I live in the moment. I'm a compulsive shopper (not in a bad way, just know what I like when I see it) I breathe deep, deeper... because you never know when that might be the last breath you take. As much as I hate Indiana, I breathed deep in the humid, stifling air on my last walk with the husband. I appreciated the stillness of the night, and the dark canvas of the sky... illuminated by stars galore. This was a selfish intake of air, in a good and bad way. I appreciated the walk, considering taking a walk with my husband only six months ago would have triggered an onslaught of panic attacks and a trip to the ER. It's a slow walk, not for exercise, only for leisure. I want to walk faster and help melt away the 30 pounds I've gained since moving there. He grabs my arm and asks me to slow down, and I do. I breathe in again, capturing the offensive odor of moldy cornfields infiltrating the air. If I remember this smell, when I return to Washington the sweet air of home will be so overpowering, it will be sweeter then I ever remembered.
I don't mention this, this habit has become routine for me, and now it is an unconscious act, only identified in a moment such as now.

I'm sorry I didn't appreciate you when I was young. I loved you, but I never knew how awesome you really were.

I'm sorry for getting irritated, even today. I can't help myself, but I am doing better to hide it. I love you so much my heart spasms in pain that my irritations consume any thought that I have towards you. My every waking moment with you should be confession of love, gratitude, and respect.

I love you all more today than I ever have before. I don't know what I'd do if I lost any one of you.

I'm sorry I wasn't here to see you grow up, be here to drive you to school. If I could go back today, and change anything-- I would have mentored you, loved you more, and been more accepting.

You are the most wonderful, loving, generous, and wise man I have ever known. Not just because you were my dad, but because you are. The sacrifice you have made to our family will pass down through the generations, and your wisdom will be reflected upon and received by many. Your joy in the little aspects of life are precious, and I want to be more like you. You strive to live for the Lord, and you set a wondrous example of a Christ-like spirit.

I'm sorry I have said the hurtful things that I have. My heart grieves over that. My anguish and frustration in not accomplishing anything turned in to a desperate attempt to make you hear me. Please forgive me, I have been wrong.

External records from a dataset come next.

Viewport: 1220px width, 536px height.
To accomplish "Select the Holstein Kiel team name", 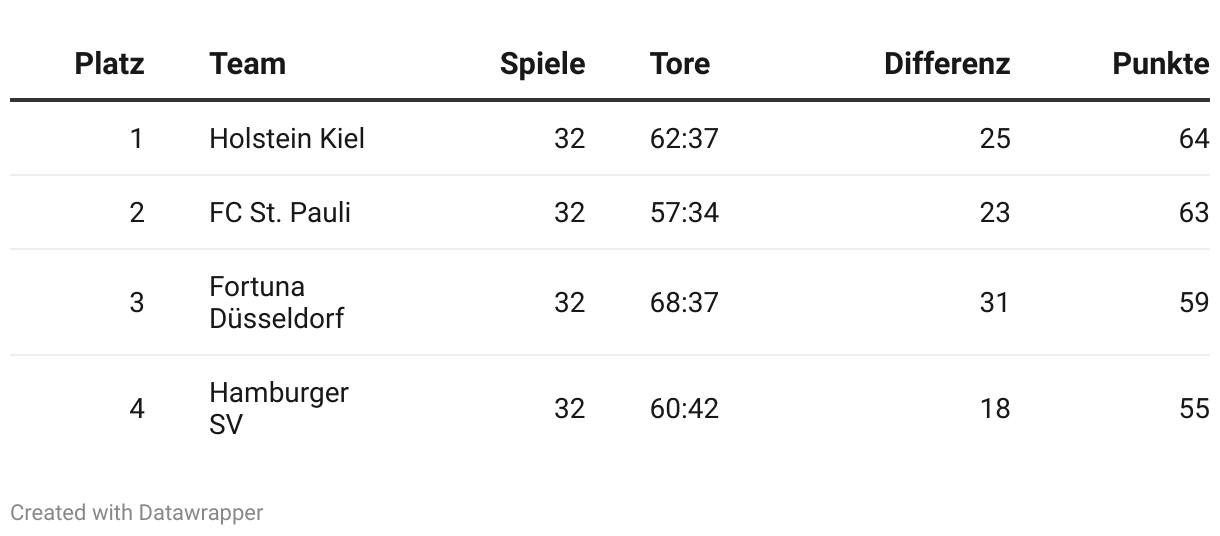I will point(287,138).
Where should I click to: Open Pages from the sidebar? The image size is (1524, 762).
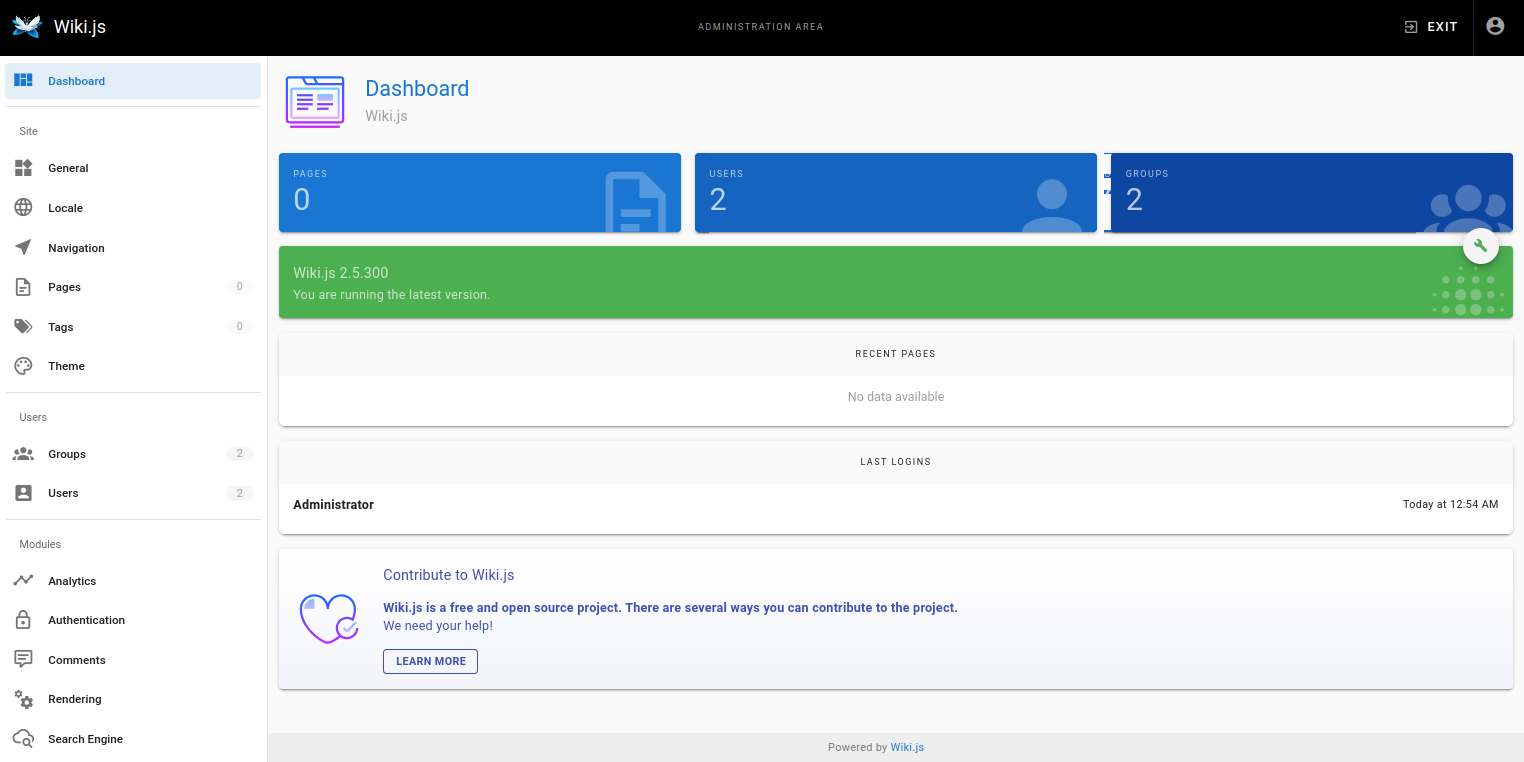tap(64, 287)
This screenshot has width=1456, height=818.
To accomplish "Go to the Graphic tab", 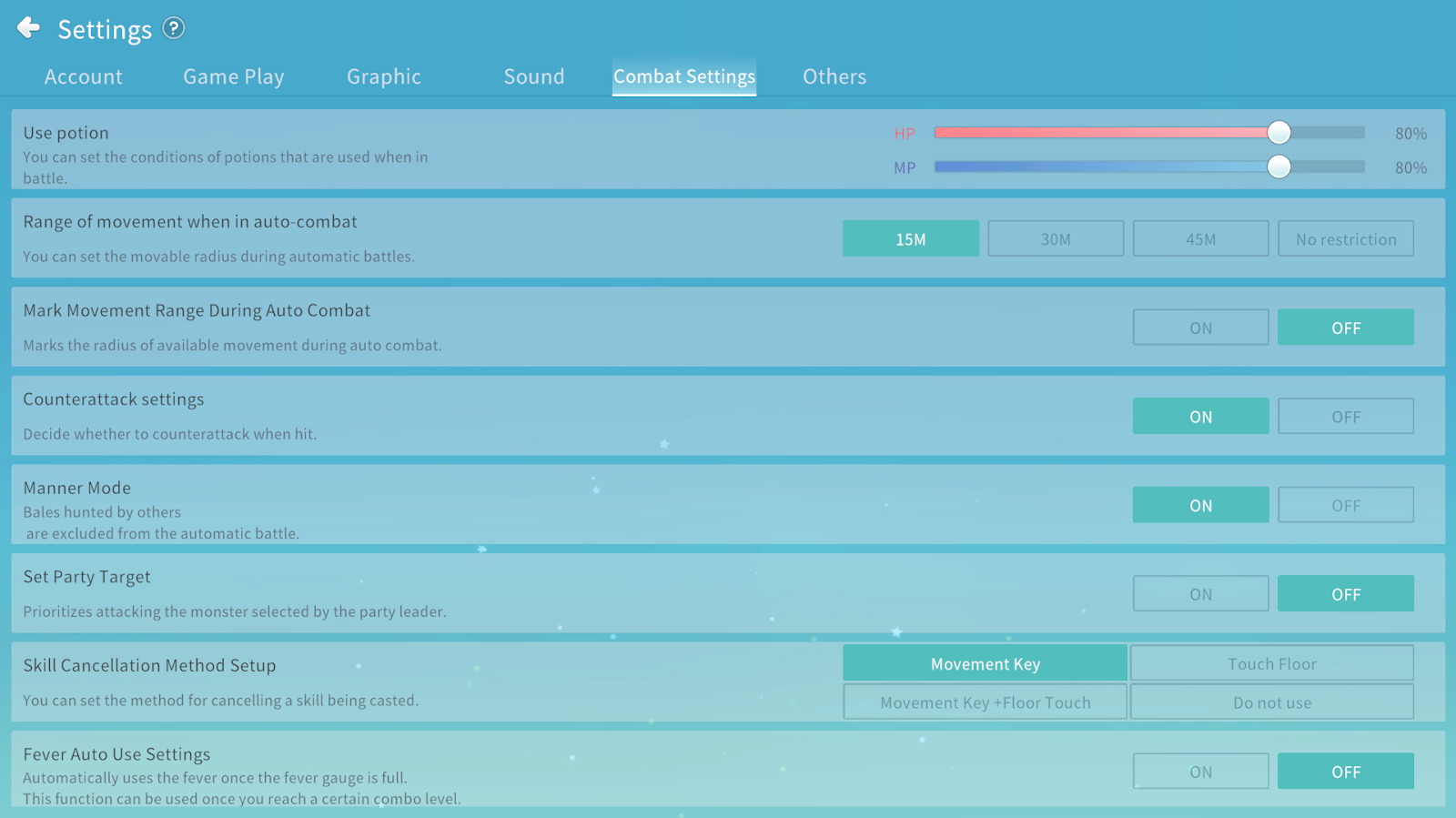I will pyautogui.click(x=383, y=77).
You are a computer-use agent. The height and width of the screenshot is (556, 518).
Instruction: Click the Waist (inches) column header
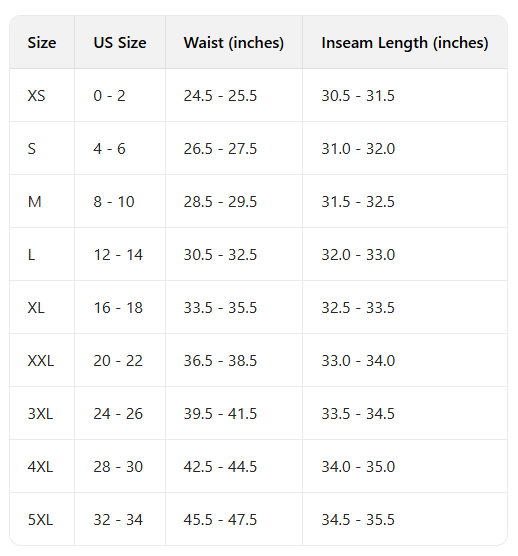pos(234,43)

I still won't ever love nor accept her. She has hurt me beyond all belief, but I am slowly healing-- and not hating her as much. I can't do it right now. I cannot accept someone who has pained me so. I just wish you had protected me.

You have failed me in so many areas... but I will not resent you so much. It's been slow for me, to get to that point (in not resenting you so) but I am making as best an effort as possible. Please be patient with me, as I have been with you.

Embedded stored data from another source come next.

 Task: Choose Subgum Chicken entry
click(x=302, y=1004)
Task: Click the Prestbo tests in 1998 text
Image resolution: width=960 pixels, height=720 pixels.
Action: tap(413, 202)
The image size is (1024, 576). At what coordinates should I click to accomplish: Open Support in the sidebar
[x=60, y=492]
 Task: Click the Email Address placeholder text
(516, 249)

Finally, Lord. I'm sorry I've grown heartless and cold. I'm sorry that I've lost heart... I've tried, but it's been so hard. My heart aches. Loss of time, the friends I've lost, memories never made, and obsessing over what could have been. Please give me strength for the days ahead. Just for today, and a passion for tomorrow.

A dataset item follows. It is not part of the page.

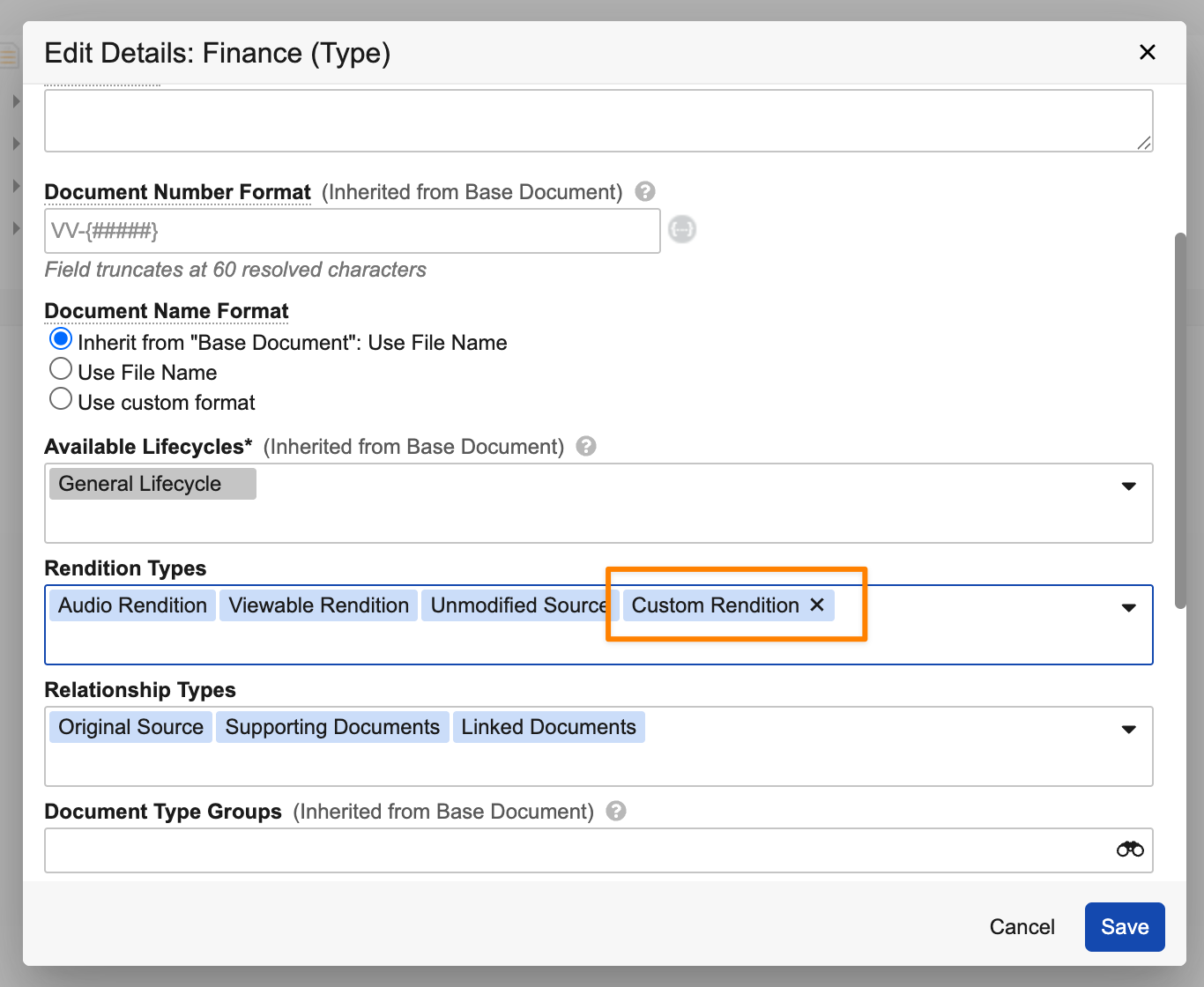Close the Edit Details dialog
This screenshot has width=1204, height=987.
pyautogui.click(x=1147, y=52)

When I breathe in the air next time, I will rejoice in the moment. A moment not lost, but given to me. Even if I am experiencing it alone... (my greatest travesty) I know that I am with you.

Jul 16, 2010

lost art...

Geez, why even write on here? Honestly, I wouldn't want anyone I know or care about to read this stuff anyhow. My words are raw and perhaps a bit too honest...
It's been a long time, my friend. I speak to no-one, but writing has always been a friend and receiving of me. I don't write nearly as I did in my youth, I guess it's an art form that dies when not used. Kind of like drawing. Or conversation. Thinking. Yes, the brain grows weak and adapts to the environment and company it is immersed with. That being said, being surrounded by idiots (liberals, hoosiers, ect) causes seemingly irreparable brain function loss.
Ok, not all Hoosiers are idiots. 50% are idiots. 40% are ignorant and so poorly educated that I feel the need to dumb myself down to converse. 9% are kind, adventurous, and interesting-- unfortunately, they have all either left the state or are in the process of doing just that. That leaves the remaining 1% of Hoosiers that I have not met. I don't know where they are or how to find them. Maybe they are poor, misplaced souls like myself who live draped over their AC in the home and their dog is the best company they've got.
If you can't tell, I hate Indiana. In 10 years, you can ask me where all I've lived and I'll list the states off... Washington, Oregon, Texas, Tennessee, Kentucky, and heck, I'll even say Iraq. I'd prefer to not recall Indiana and the (hopefully only a) few years wasted of my life in the wretched state.
Ok, I'm not an entirely miserable person. My life has actually improved some within the past year. I've had to fight every inch of better I've obtained, it hasn't been easy.
Kenny has improved allot. Health wise, that is. Still some PTSD, but hey, we can actually go to Walmart now without me wondering if I'll have to abandon the cart and spend the night in the ER with the poor boy. Sitting in church is still difficult, it's hard enough for myself much for Kenny. I don't care for malls, and he hasn't stepped foot in one since he's been home.
I am now pursuing a degree in art, which oddly enough was a default to social work. Don't get me wrong, my grades were just fine in social work... I just didn't have the interest anymore.
My health has deteriorated quite a bit since living in Indiana. The arthritis in my knees is worse. (the constant click-click-POP!) of my knees drives me insane. The pain is pretty intense as well. Thankfully, the nights where I wake up from my sleep crying and screaming from the pain is not often anymore.
I just pray that the Lord will heal me of this arthritis... I can live with Chrons, but I need my joints and every limb. I have many mountains yet to hike, and beaches to run. God knows the Pacific Northwest is one of my greatest joys... I need my health.
The Lord has blessed me. Through trial and error, I finally see a light at the end of this journey that pretty much began in 2003, when I joined the military. I just wait for the day I can pack my stuff, dog, ferrets, husband, and head back to my home. Own a home, maybe with a little property... and start a family near my family. Not too much to ask, right? Seems hard enough right now.
So, as the early morning closes in on 0320, I will end this. Not for anyone, but for myself. Home is sweet, despite sleeping on the futon and this AC lacking house. The sweet pine-scented air, salt-tinted ocean breeze, and the love of my family breathes life into this weary soul.

Feb 14, 2009

A Year From the Last...

  • I had completely forgotten this blog that I'd started awhile back. I find my last post was a year ago on this day. My love was across the world, and here I sat dwelling in my own sorrow and selfish nature. I suppose not much has changed since then. He is now back from Iraq and in his home-state visiting family and friends. I'm across the country in my home, because I could not handle the changes. I'm a needy creature, I realize this. All I wanted was ONE day, just one day of me and him. "Anna and Kenny" time. No noise, no distraction, no phones... I haven't had the moments opportunity to fall in love with him all over again. That "second-honeymoon".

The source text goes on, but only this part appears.